Continuous Integration and Continuous Deployment (CI/CD) have become essential practices for modern software delivery. GitHub Actions provides a native, cloud‑hosted automation engine that eliminates the need for external servers while offering deep integration with the GitHub ecosystem. This tutorial walks you through a complete end‑to‑end pipeline-from code checkout to production rollout-using a reproducible, version‑controlled workflow file.

Who Should Read This Guide?

• Developers familiar with Git and GitHub.
• Teams looking to automate testing, building, and deployment.
• Engineers interested in a scalable, cost‑effective CI/CD solution.

By the end of the tutorial you will have a functional pipeline that triggers on every pull request and push to the main branch, executes unit tests, builds a Docker image, pushes it to a container registry, and finally deploys the image to a Kubernetes cluster.

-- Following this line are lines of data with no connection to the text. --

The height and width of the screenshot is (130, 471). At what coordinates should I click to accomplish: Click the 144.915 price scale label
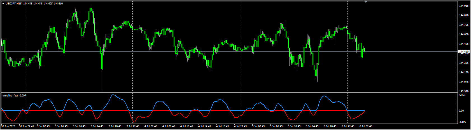[x=464, y=6]
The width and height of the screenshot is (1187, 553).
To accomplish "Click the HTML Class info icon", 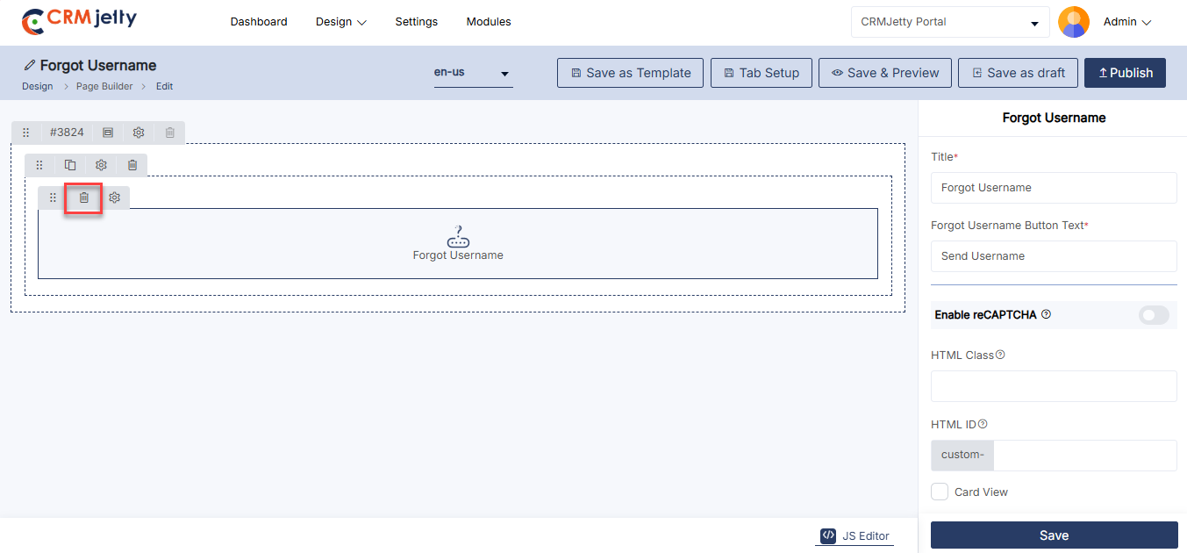I will [1000, 356].
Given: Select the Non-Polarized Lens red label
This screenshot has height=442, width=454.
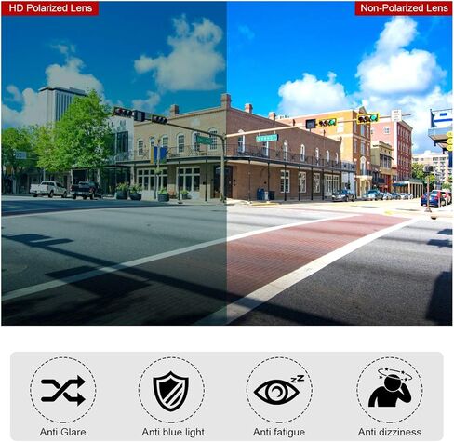Looking at the screenshot, I should tap(404, 8).
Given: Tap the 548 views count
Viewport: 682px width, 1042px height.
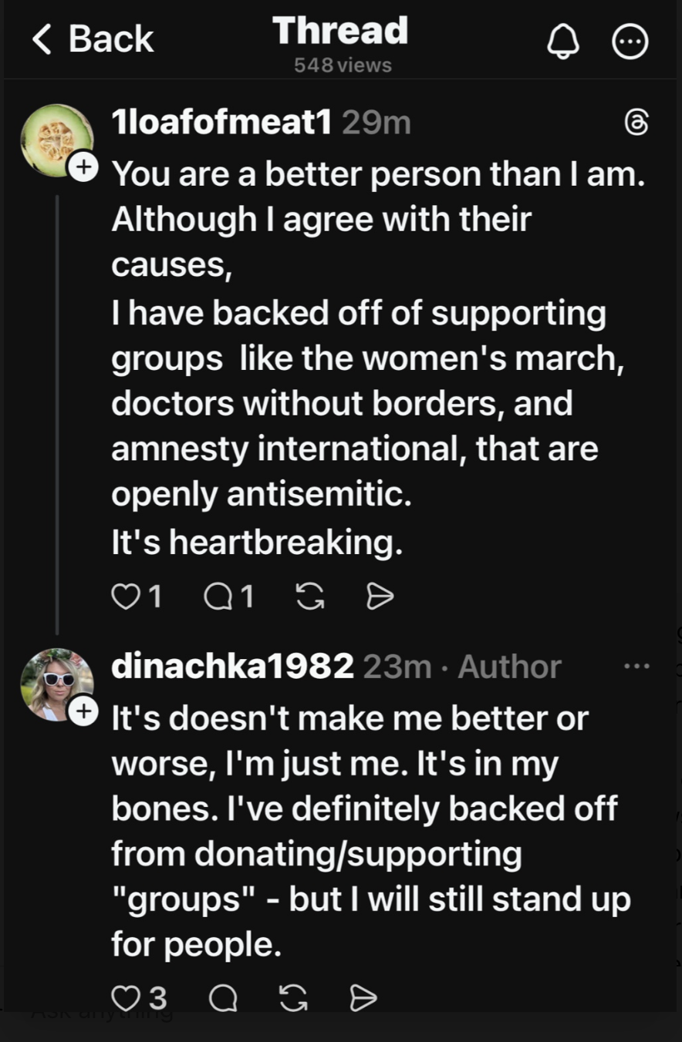Looking at the screenshot, I should point(342,66).
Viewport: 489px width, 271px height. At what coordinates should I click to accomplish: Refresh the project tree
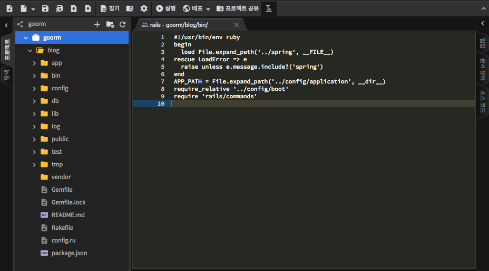[123, 24]
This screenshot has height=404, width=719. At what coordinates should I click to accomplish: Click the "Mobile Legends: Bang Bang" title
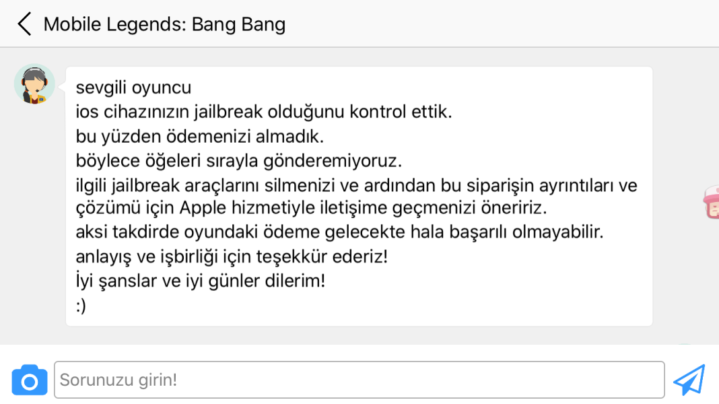coord(164,24)
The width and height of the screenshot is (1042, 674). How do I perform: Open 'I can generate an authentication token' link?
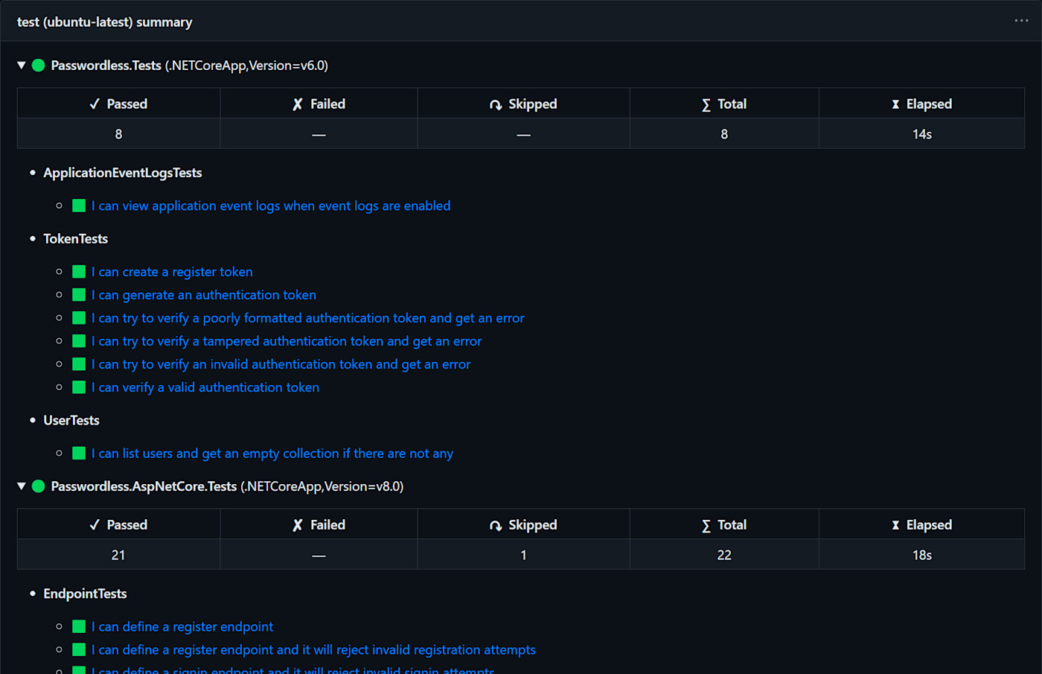tap(203, 295)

Before creating the workflow, ensure the following items are available:

1. GitHub Repository - A repository with source code (e.g., a Node.js or Python project).
2. Dockerfile - Located at the repository root; it defines how the application container is built.
3. Container Registry - Docker Hub, GitHub Packages, or any OCI‑compatible registry where the image will be stored.
4. Kubernetes Cluster - A cluster reachable via kubectl. A managed service such as GKE, EKS, or AKS works well.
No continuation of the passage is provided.